The ultimate sense of the narrated affair seems to me, but here I may fail and I obviously leave everyone the freedom to interpret the lyrics as they please, a sort of hymn to vitality and liveliness that transforms into Creation ("On the warm salt of the body/That doesn't melt/A song in D flows softly in the head"), in which the singer finds herself in all the places and non-places of northern Italy speaking of this Cleo, a subject now distant yet close, Immanent because seen and experienced everywhere ("The 98 still passes close by/...softly disappears in the blue fog... [Milan?] Cleo now looks up/Venice now has your face [Venice?]).
Realism is surpassed, not only by the plurality of viewpoints and the almost free juxtaposition of words, but by the call to classical ancestry synaesthesia (They're tears of wool, little girl/They'll warm you and you'll be a woman... Sweet the sound of her crying... Forever the scent/Of your white night), which give everything mysterious and hermetic tones of background, with almost psychotropic effects if the song is repeatedly replayed until it becomes a pleasant mantra to possibly sing in chorus on a spring Sunday outing, where every field flower carries within itself the sense, thought to be lost, of the All and of Nature that calls us to live and create.

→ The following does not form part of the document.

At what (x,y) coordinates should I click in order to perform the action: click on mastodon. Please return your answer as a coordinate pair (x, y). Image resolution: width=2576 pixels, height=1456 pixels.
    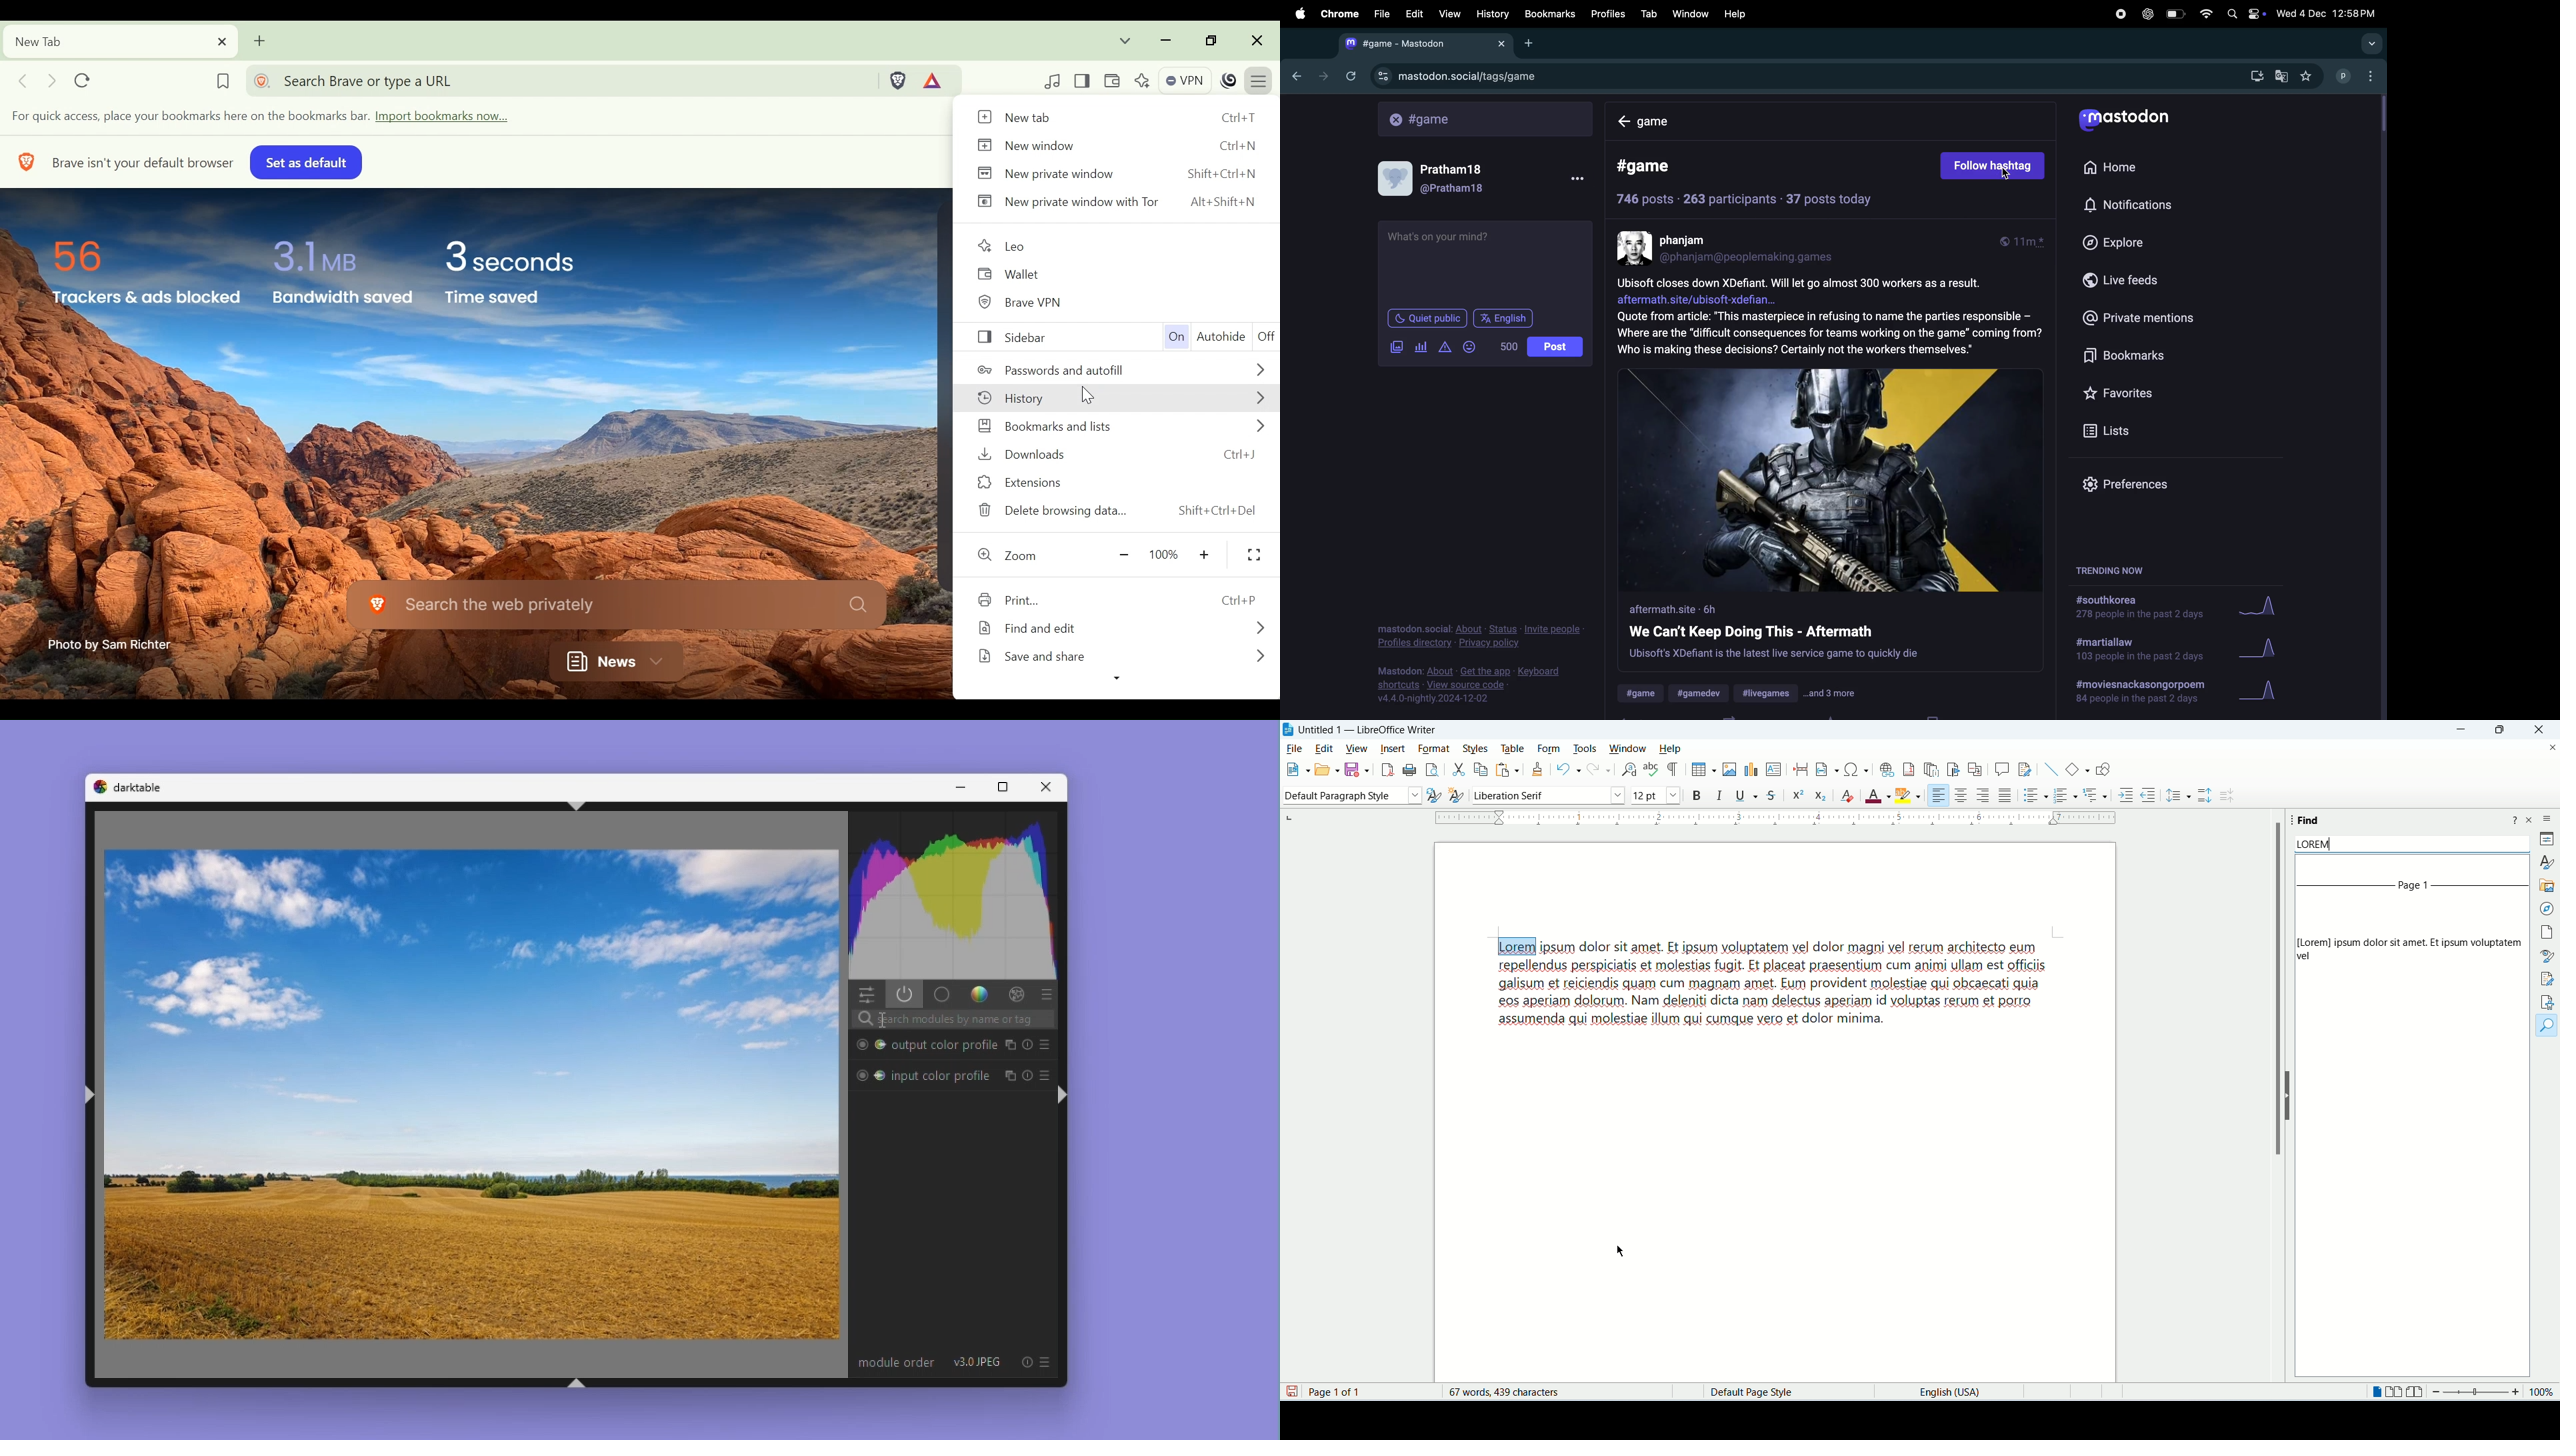
    Looking at the image, I should click on (2126, 119).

In concluding summary, I can observe how this track is probably the most captivating piece of Italian "minor" music I've heard in recent years, a cut above all others (like the "Pop porno" I reviewed in November) and deserving, at least for what it's worth to me, to be spread to the average and larger public, hoping that the authors continue in this direction without being overwhelmed by the demands of a market that does not always reward the best.